On Mon, Jul 30, 2018 at 6:01 PM Eric Blake <eblake(a)redhat.com> wrote:
...
> @@ -42,6 +43,8 @@
#include <sys/stat.h>
> #include <errno.h>
> #include <linux/falloc.h> /* For FALLOC_FL_* on RHEL, glibc < 2.18 */
> +#include <sys/ioctl.h>
> +#include <linux/fs.h>
Does this need a configure-time probe to see if it exists, since it will
break compilation on BSD systems? Same question to linux/falloc.h.
Actually, linux/falloc.h doesn't see any use in the current nbdkit.git;
does this email depend on another thread being applied first?
Yes, this depends on
https://www.redhat.com/archives/libguestfs/2018-July/msg00083.html
I plan to protect both imports with #if defined(__linux__). Any reason to
use configure instead?
+
> +#ifdef FALLOC_FL_PUNCH_HOLE
> + /* If we can punch hole but may not trim, we can combine punching
hole and
> + fallocate to zero a range. This is much more efficient than
writing zeros
> + manually. */
s/is/can be/ (it's two syscalls instead of one, and may not be as
efficient as we'd like - but does indeed stand a chance of being more
efficient than manual efforts)
"can be" is better, but I really mean "is typically", or "is
expected to
be".
For example in imageio same change improved upload throughout by
450% with my poor NFS server, see:
https://gerrit.ovirt.org/c/92871/11//COMMIT_MSG
> + if (h->can_punch_hole && h->can_fallocate) {
> + r = do_fallocate (h->fd, FALLOC_FL_PUNCH_HOLE | FALLOC_FL_KEEP_SIZE,
> + offset, count);
> + if (r == 0) {
> + r = do_fallocate(h->fd, 0, offset, count);
> + if (r == 0)
> + return 0;
> +
> + if (errno != EOPNOTSUPP) {
> + nbdkit_error ("zero: %m");
> + return r;
> + }
> +
> + h->can_fallocate = false;
> + } else {
> + if (errno != EOPNOTSUPP) {
> + nbdkit_error ("zero: %m");
> + return r;
> + }
> +
> + h->can_punch_hole = false;
> + }
> + }
> +#endif
> +
> + /* For block devices, we can use BLKZEROOUT.

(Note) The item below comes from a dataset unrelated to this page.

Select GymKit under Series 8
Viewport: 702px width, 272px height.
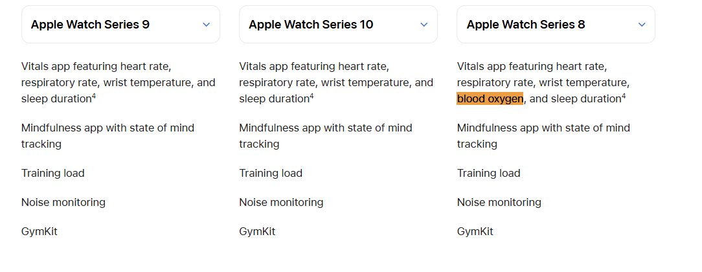[475, 231]
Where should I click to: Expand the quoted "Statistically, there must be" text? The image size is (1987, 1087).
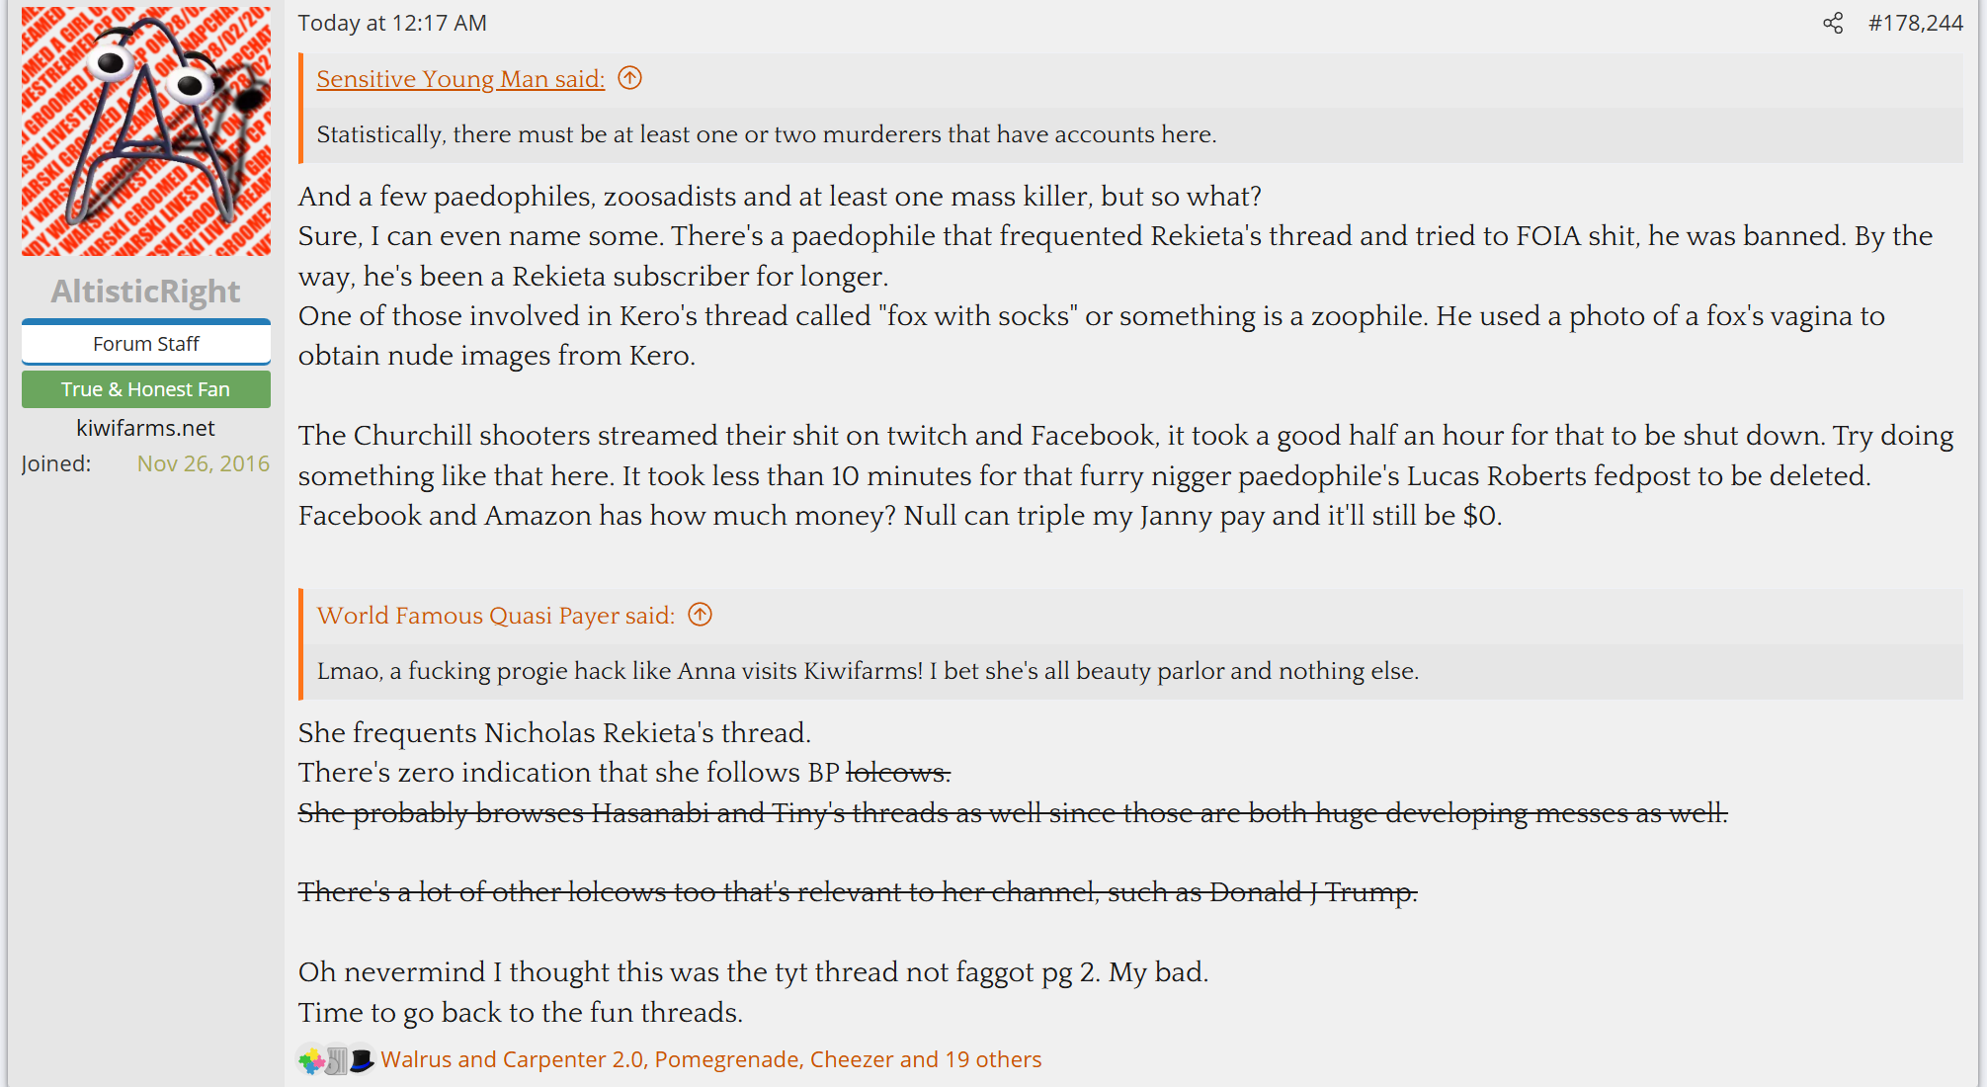coord(766,134)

> + NOTE: count and offset must be aligned to logical block size. */
> + if (h->is_block_device) {
> + uint64_t range[2] = {offset, count};
Is it worth attempting the ioctl only when you have aligned values?
I think it does, but this requires getting the logical sector size
and keeping it in the handle.
Looking in plugin_zero, if we find that the offset and count are not
aligned and return EOPNOTSUPP, we will fallback to manual
zeroing for this call.
But this worries me:
549 int can_zero = 1; /* TODO cache this per-connection? */
Once can_zero is cached per connection, failing once because of
single unaligned call will prevent efficient zero for the rest of the image.
+
> + r = ioctl(h->fd, BLKZEROOUT, &range);
This portion of the code be conditional on whether BLKZEROOUT is defined.
Right.
...
Nir